◆ Things to do
**1.** Answer these questions about the blog post on learning Spanish, one short answer per line, marked to match:
(a) Which country was the roommate who taught Spanish from?
(b) Which language was studied in middle and high school?
(c) What did a patient care technician ask whether the writer was?
**2.** Continue the blog post on learning Spanish from the end of its last paragraph.

◆ Study text

□ □ □ □ □

Tuesday, June 10, 2014

Learning Spanish

Last year during my April 2013 hospitalization, one of my roommates was from Honduras. She did not speak that much English. She patiently taught me Spanish for two days. I was highly manic so my brain was wide open. I learned Spanish as easy as if I was a young child. To be fair, I studied French in middle and high schools and Spanish in college. But taking two languages only confused me. I know both equally poorly. In my head I can't tell the difference between Spanish and French. I have no accent for either language; I just sound like a Jersey girl trying to talk another language.

Pressured speech is a symptom of mania. It means I talk very fast, with the words rushing out of my mouth as if I'm going to lose the ability to speak in 5 minutes. The pressured speech meant that I sounded like a native Spanish speaker! I even had one of the patient care technicians ask me if I was Dominican because my Spanish was so good. That was such a compliment.

□ □ □ □ □

◆ Data
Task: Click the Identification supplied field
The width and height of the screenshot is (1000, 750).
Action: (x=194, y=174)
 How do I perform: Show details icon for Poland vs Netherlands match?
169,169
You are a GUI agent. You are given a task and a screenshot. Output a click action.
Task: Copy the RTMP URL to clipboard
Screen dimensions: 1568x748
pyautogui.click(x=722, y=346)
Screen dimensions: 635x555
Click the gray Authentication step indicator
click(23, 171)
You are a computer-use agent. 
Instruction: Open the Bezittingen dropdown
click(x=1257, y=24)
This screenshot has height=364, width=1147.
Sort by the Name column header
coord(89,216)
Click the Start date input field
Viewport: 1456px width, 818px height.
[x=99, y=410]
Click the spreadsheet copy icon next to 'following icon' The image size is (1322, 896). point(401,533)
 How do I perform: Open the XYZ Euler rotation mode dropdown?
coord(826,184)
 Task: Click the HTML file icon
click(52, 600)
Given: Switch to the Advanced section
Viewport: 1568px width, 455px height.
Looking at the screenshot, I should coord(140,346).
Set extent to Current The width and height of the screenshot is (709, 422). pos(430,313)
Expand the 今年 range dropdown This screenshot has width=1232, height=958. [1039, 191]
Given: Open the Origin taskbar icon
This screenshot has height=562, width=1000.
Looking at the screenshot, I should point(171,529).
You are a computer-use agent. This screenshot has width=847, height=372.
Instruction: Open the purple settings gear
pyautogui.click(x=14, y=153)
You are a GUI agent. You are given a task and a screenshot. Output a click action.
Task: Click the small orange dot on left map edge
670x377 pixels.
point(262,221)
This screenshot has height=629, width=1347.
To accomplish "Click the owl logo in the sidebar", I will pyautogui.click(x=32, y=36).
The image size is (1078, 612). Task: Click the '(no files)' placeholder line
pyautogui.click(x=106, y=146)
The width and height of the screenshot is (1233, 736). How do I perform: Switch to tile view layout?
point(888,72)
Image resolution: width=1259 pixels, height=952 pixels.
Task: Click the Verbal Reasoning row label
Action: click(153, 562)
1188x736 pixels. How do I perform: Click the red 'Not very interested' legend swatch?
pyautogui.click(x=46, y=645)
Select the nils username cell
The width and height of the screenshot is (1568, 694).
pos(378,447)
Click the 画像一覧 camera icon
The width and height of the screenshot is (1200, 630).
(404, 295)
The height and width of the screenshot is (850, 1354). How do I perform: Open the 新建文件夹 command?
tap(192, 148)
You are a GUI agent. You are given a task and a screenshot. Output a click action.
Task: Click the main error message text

□ □ □ □ □

◆ Answers below
**1.**
(a) Honduras
(b) French
(c) Dominican

**2.**
I have since lost my Spanish fluency. Use it or lose it. But I've just purchased a Rosetta Stone and I'll be moving in with a Puerto Rican friend next month. I'm going to use the Rosetta Stone and make my friend talk to me. (She used to work as a Spanish translator for PSE&G.)

I have more to say about learning Spanish; but I've put it in an op-ed for The New York Times. I'll know next week if they are going to print my article. If they don't, I'm going to try to submit it to the Bipolar Magazine.

So stay posted...

2 comments:

  1. Definitely, post the article you wrote when you get a chance or a link please!

    ReplyDelete
  2. I can't publish it yet (or the NY Times won't accept it if it's been published already). I can email it to you. I'll send you a FB inbox.